At Protos Labs, we quantify cyber risk using a structured, data-driven approach rooted in industry best practices—specifically the FAIR framework (Factor Analysis of Information Risk), a leading standard used by global enterprises and insurers.
FAIR breaks down risk into two core components:
Frequency – How likely is a cyber event to happen?
Severity – How much financial damage could it cause?
We build on this logical foundation but take it further using advanced AI techniques and stochastic modeling to simulate thousands of potential outcomes. This lets us provide realistic, decision-ready risk estimates—not just theoretical ones.
Here are the three main data sources we use to power our models:
1. 🛡️ Security Posture (via External Telemetry)
We continuously assess an organization’s external attack surface—the parts of its IT systems that are visible to attackers. This gives us insight into its real-world cyber hygiene.
If we detect unpatched vulnerabilities, exposed systems, or outdated configurations, we assume there may be gaps in controls like patch management or endpoint protection.
We score these findings using mappings to well-established standards such as NIST Cybersecurity Framework (CSF), across relevant control families (e.g., Identify, Protect, Detect).
This gives us a proxy for the organization's cyber defense readiness—especially useful when internal data isn't available.
🧠 Example:
If we assess a Singapore-based SaaS company and detect several exposed APIs and high-risk vulnerabilities, we simulate the likelihood of a data breach based on similar historical cases—adjusting for sector, geography, and known local threat actor activity. This helps estimate both the probability and financial impact of an incident.
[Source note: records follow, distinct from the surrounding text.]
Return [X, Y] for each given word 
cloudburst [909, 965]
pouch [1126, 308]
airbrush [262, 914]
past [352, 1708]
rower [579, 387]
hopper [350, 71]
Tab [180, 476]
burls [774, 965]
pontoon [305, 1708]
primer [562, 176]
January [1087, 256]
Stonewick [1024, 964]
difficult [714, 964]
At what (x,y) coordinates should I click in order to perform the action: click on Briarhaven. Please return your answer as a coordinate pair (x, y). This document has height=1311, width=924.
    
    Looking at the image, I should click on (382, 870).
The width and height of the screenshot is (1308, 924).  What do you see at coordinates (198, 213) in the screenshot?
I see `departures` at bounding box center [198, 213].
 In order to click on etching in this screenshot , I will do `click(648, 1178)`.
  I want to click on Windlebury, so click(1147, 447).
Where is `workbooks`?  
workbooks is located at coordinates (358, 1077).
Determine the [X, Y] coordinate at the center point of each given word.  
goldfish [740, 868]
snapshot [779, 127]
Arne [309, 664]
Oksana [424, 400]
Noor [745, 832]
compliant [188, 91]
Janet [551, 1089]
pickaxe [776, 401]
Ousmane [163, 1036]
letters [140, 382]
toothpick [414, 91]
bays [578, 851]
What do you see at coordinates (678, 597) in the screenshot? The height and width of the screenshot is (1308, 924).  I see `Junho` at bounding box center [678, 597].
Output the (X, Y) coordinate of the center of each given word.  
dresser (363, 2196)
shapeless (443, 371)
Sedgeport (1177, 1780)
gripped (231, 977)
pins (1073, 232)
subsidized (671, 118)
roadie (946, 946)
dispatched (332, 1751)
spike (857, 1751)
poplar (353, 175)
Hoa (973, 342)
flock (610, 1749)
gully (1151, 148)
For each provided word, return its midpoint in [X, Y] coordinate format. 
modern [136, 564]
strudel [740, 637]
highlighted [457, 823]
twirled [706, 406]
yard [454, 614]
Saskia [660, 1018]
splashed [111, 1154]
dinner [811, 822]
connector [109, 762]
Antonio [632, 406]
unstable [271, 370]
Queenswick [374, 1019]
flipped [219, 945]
2. 🌍 Demographic & Contextual Data
We also incorporate key profile details of the organization, such as:
Industry sector
Country of operation
Revenue and company size
Number of customer or employee records held
Why does this matter? A healthcare firm in the U.S. holding millions of patient records faces different risk dynamics compared to a small manufacturing business in Southeast Asia. These factors help us fine-tune our estimates of both how often incidents might occur and how severe they could be.
3. 📊 Cyber Loss Data & Threat Intelligence
We draw from extensive cyber loss datasets—including hundreds of thousands of anonymized incidents—to build baseline models of real-world financial impact.
But we don’t stop there. We enrich this with:
Up-to-date threat intelligence (e.g., ransomware groups, data breach trends)
Expert insights into attacker tactics, techniques, and procedures (TTPs)
Adjustments for emerging threats and evolving risks
This means our models account not just for historical losses, but also for how threats are evolving and how they might realistically affect your organization today.
🎯 Why It Matters
We analyze billions of data points to help you see what your potential cyber losses could look like. The output is not a guarantee—it’s a starting point for a meaningful conversation about risk exposure, investment in controls, and financial preparedness.
As with any model, it won’t be perfect. But it is transparent, evidence-based, and continuously improving. And it’s built to give you the best estimate possible with the data available—so you can make smarter decisions, faster.